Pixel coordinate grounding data
Segment Open

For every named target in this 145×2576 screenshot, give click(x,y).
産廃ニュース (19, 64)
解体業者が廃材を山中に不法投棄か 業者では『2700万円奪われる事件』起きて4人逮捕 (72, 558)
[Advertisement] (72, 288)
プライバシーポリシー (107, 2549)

Segment Closed

-- Task goal --
Until the last line is reached, keep transcribing the data exactly.

-- Solution to the exercise --
For every named target in this 145×2576 screenshot, give click(x,y).
産廃ニュース (19, 64)
解体業者が廃材を山中に不法投棄か 業者では『2700万円奪われる事件』起きて4人逮捕 (72, 558)
[Advertisement] (72, 288)
プライバシーポリシー (107, 2549)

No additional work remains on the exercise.